REQUIREMENT: Retype the items below exactly, from the line containing "is (1456, 554)." through the line containing "x-tick-label: 2016 is", both lines included, and omit the pictures from your answer.

RECORDS FOR PROCESSING:
++++++++

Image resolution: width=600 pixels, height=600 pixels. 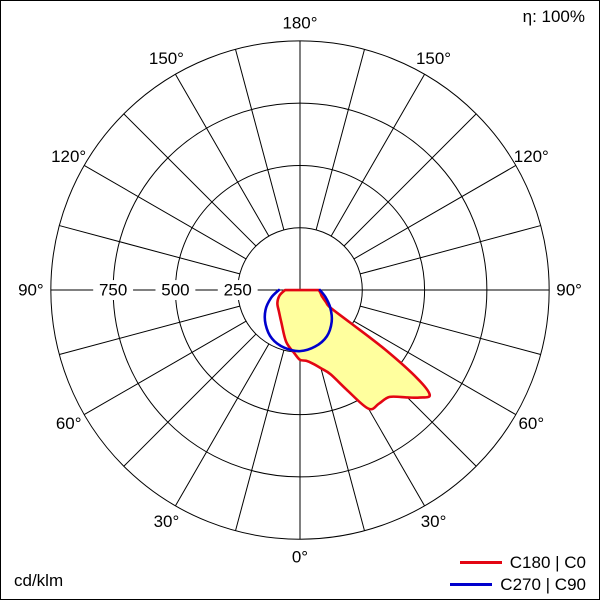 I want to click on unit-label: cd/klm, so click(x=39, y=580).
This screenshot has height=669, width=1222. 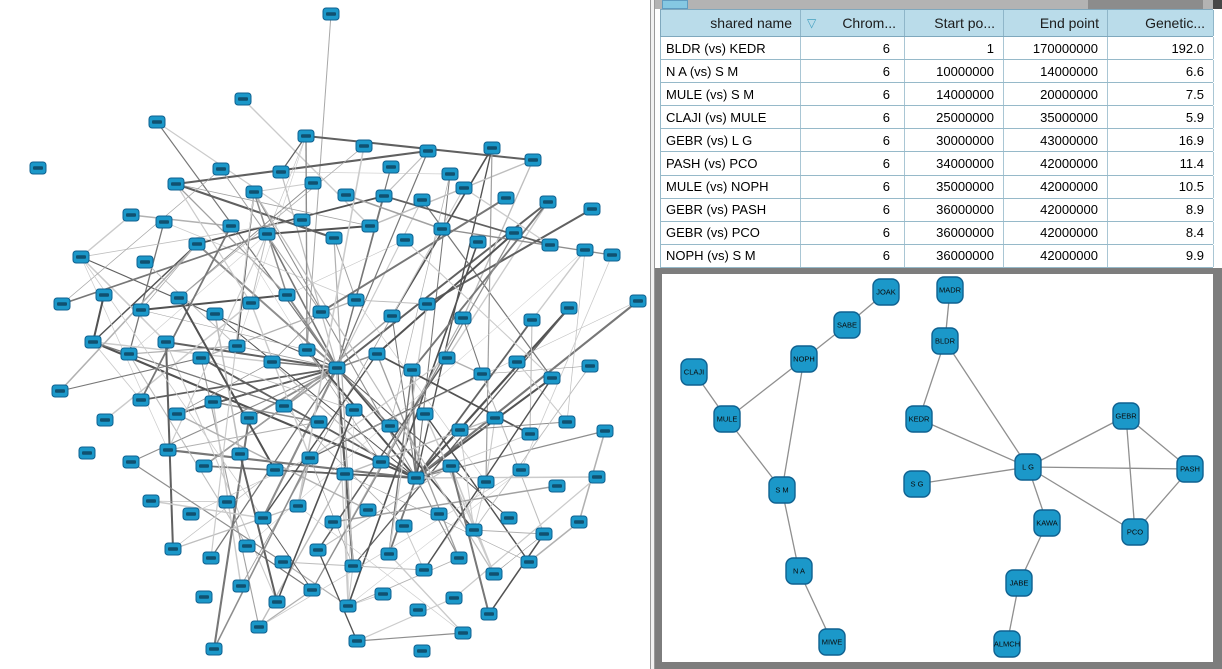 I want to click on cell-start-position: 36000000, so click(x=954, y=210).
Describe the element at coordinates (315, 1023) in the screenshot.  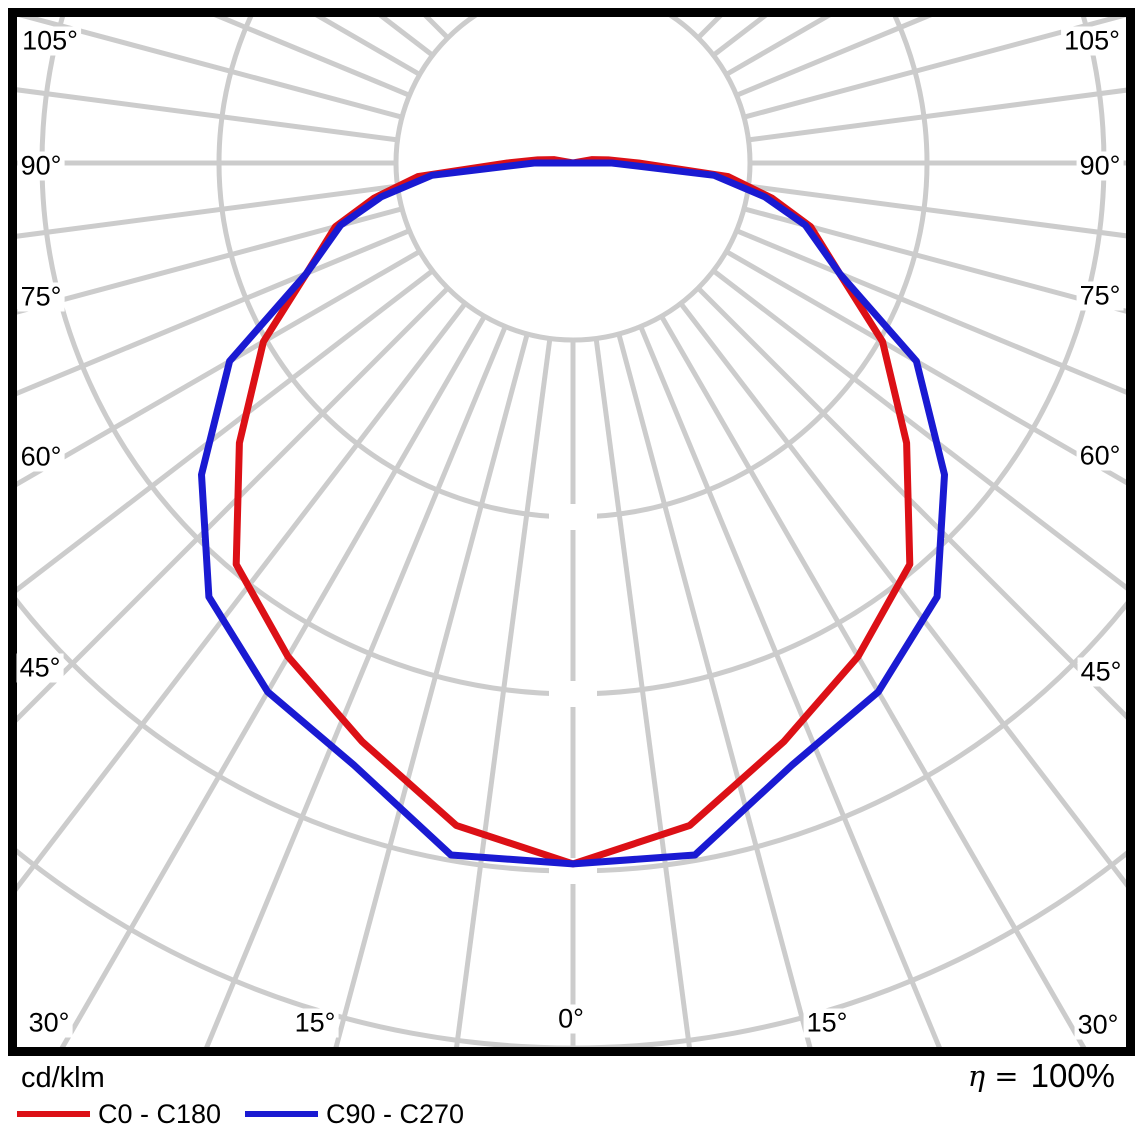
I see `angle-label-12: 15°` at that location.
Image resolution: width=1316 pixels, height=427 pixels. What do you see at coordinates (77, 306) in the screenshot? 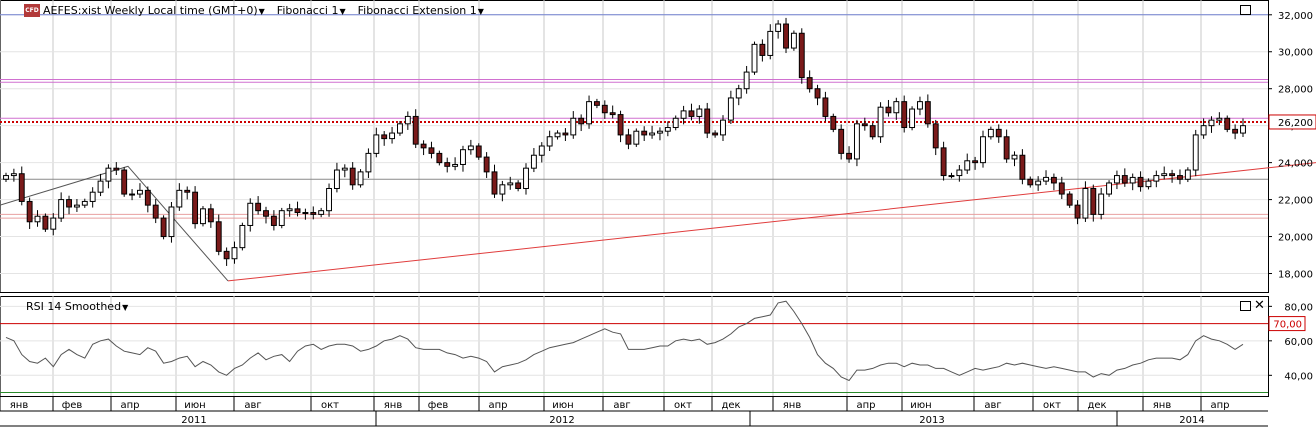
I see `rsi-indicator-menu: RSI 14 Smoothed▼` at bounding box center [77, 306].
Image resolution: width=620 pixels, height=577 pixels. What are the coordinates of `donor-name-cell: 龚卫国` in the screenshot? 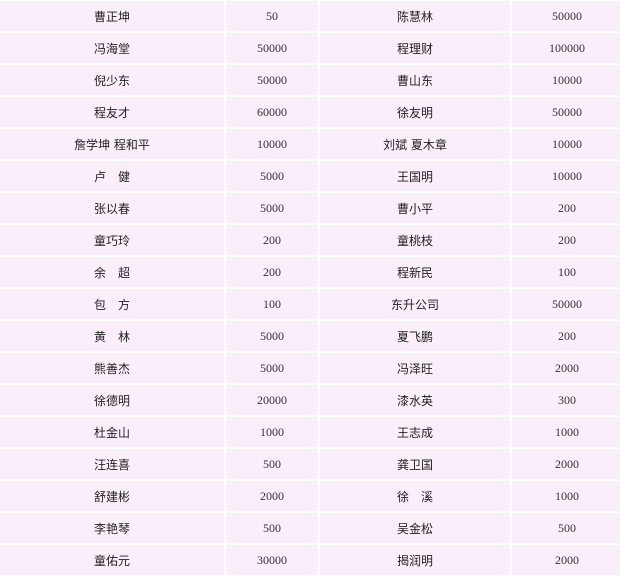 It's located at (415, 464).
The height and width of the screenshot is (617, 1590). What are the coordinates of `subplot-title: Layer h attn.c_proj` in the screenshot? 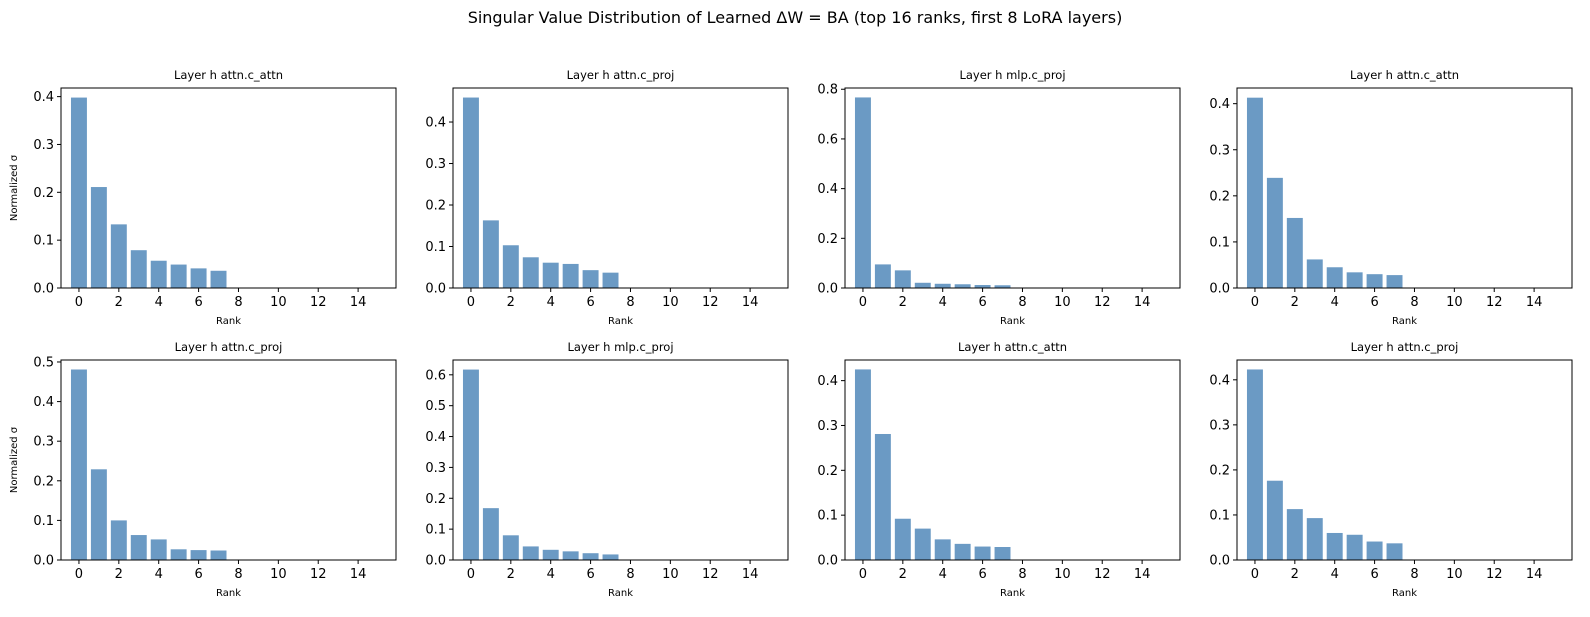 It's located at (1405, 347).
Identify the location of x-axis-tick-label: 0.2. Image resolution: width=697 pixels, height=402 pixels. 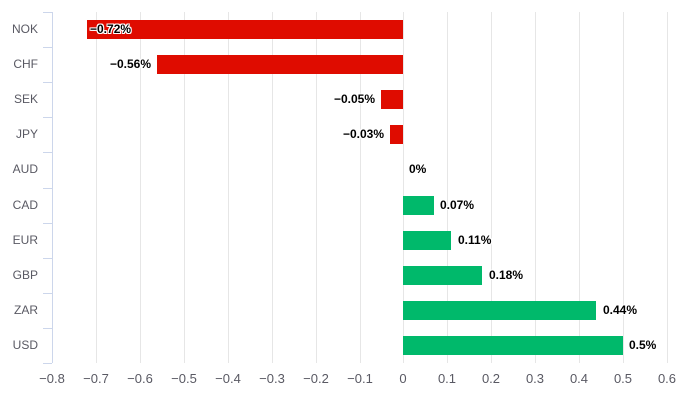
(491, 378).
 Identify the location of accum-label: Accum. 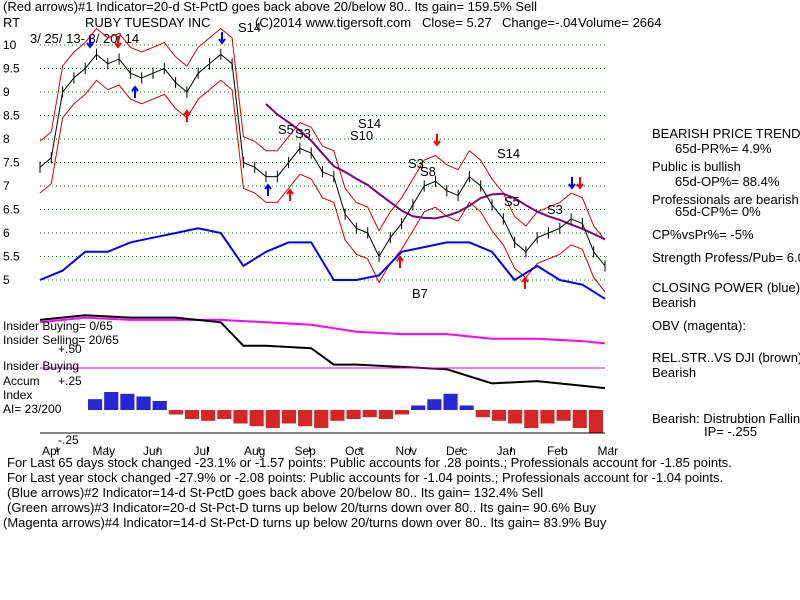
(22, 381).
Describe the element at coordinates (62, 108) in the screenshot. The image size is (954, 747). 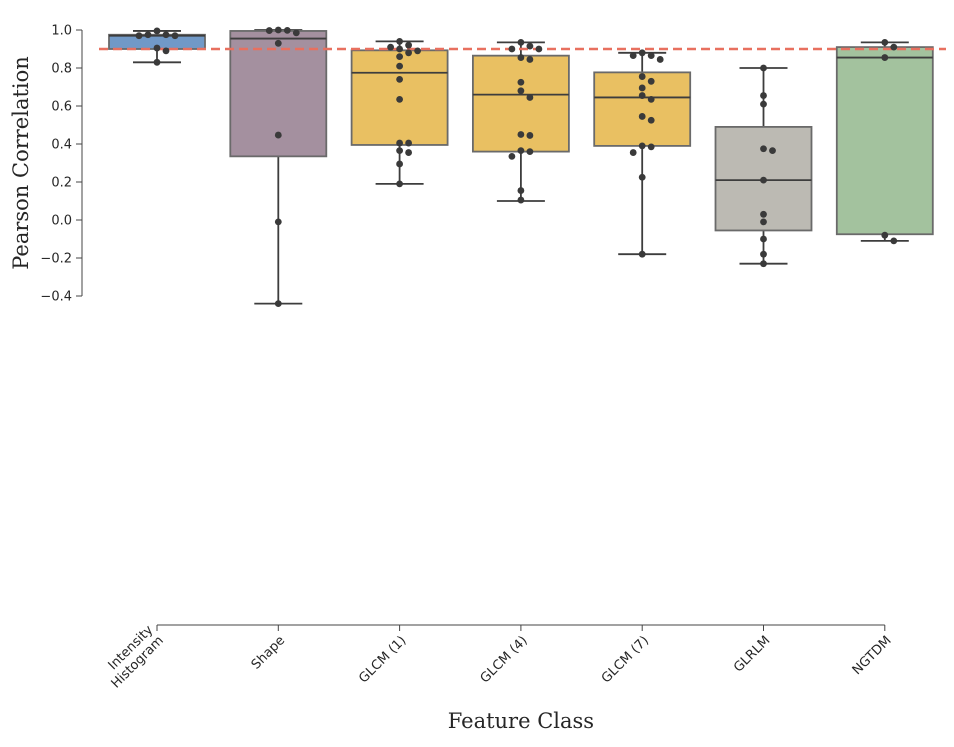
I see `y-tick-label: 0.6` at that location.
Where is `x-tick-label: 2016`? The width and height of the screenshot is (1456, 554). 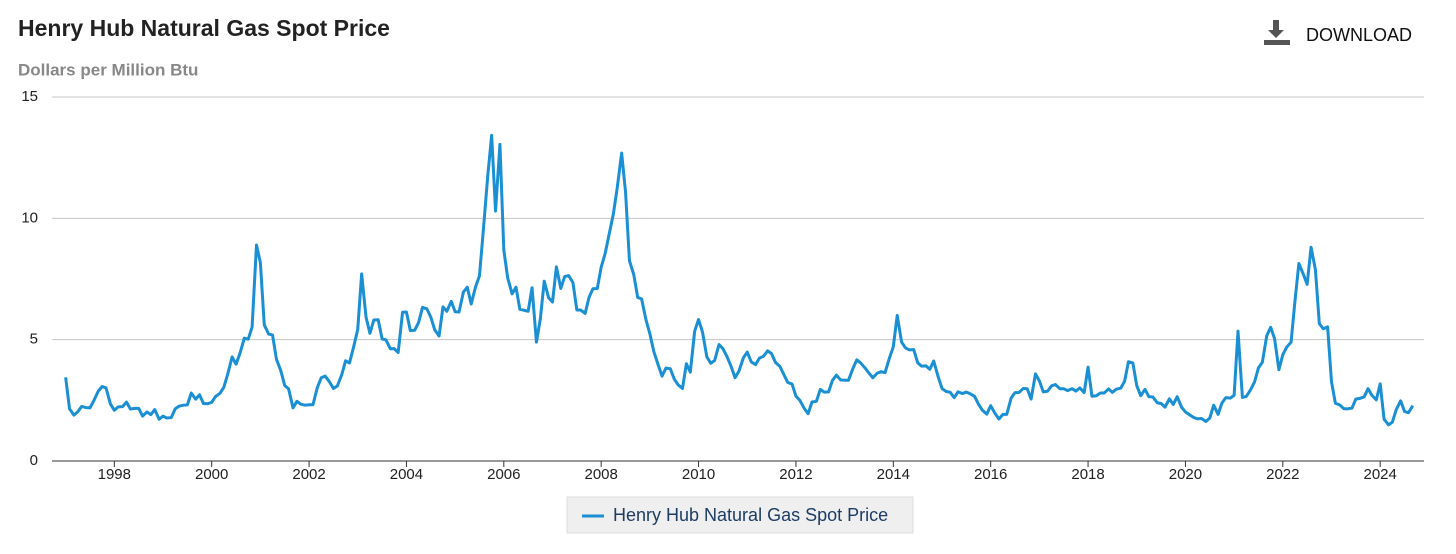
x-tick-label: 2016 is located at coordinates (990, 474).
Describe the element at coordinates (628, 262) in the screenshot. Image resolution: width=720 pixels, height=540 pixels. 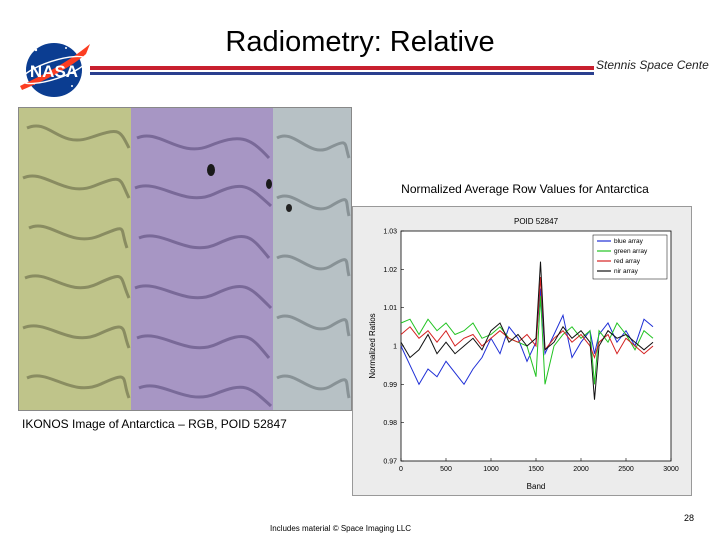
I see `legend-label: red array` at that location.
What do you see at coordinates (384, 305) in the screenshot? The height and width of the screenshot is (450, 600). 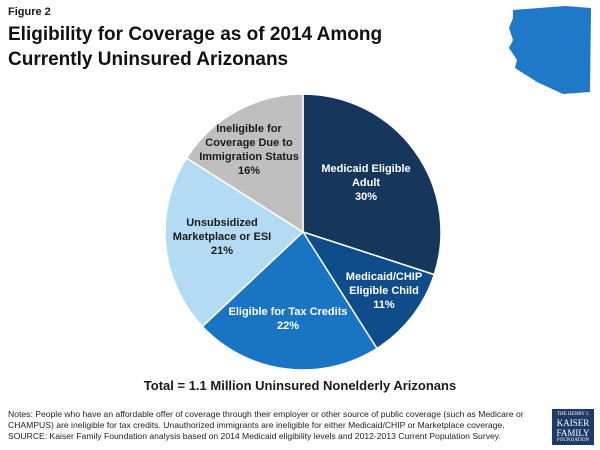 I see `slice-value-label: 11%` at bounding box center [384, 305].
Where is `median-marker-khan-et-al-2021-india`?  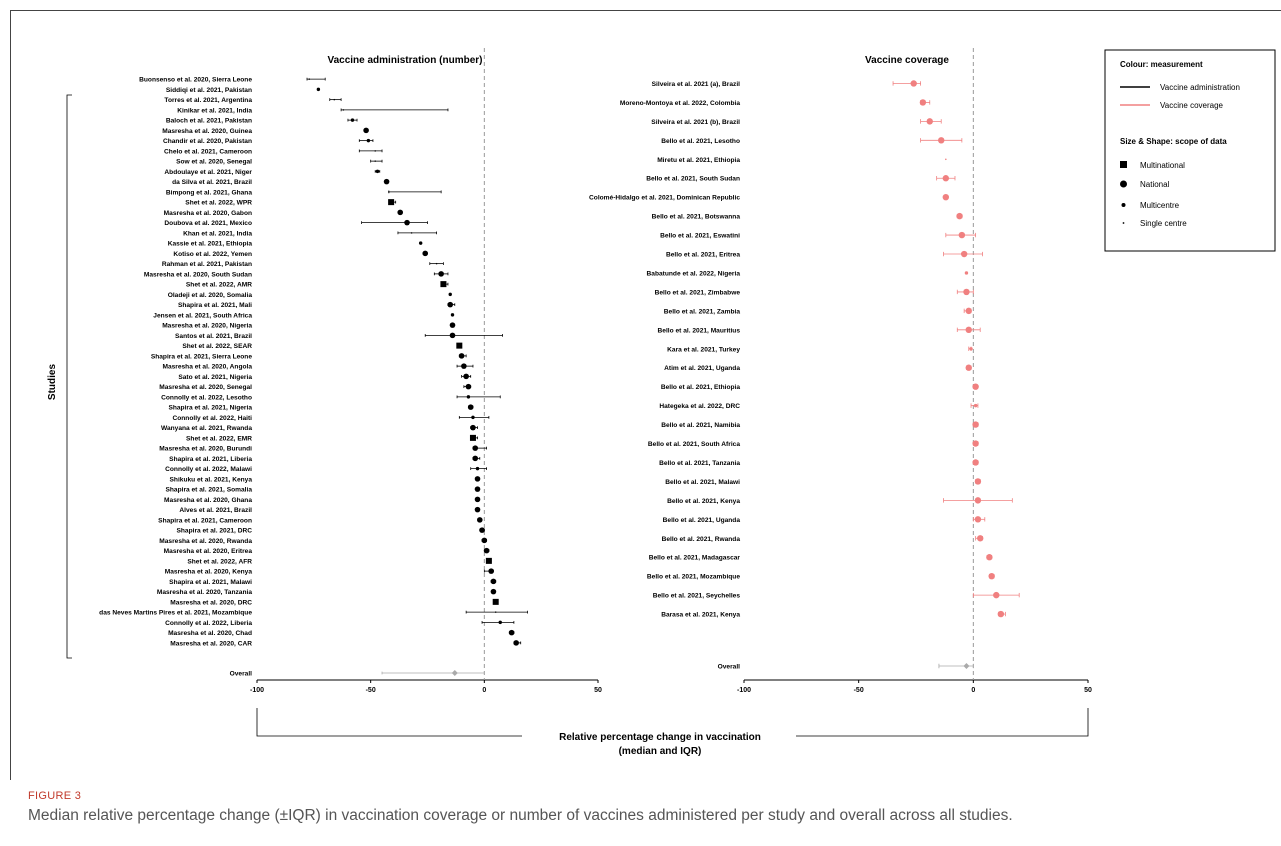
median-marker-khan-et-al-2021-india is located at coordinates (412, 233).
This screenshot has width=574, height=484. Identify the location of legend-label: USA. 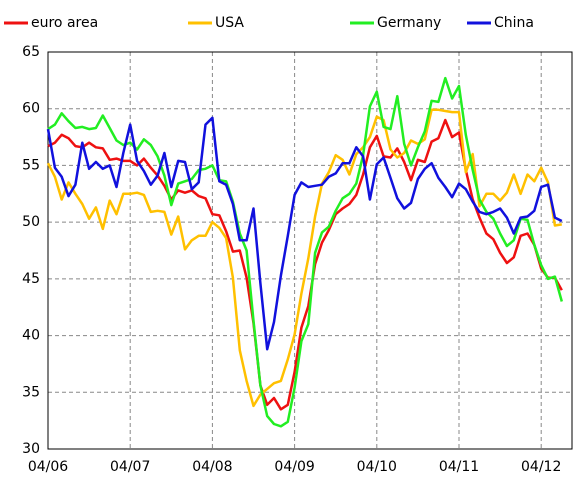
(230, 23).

++++++++

PROBLEM SOLUTION:
Where is `x-tick-label: 2016`? The width and height of the screenshot is (1456, 554). 
x-tick-label: 2016 is located at coordinates (990, 474).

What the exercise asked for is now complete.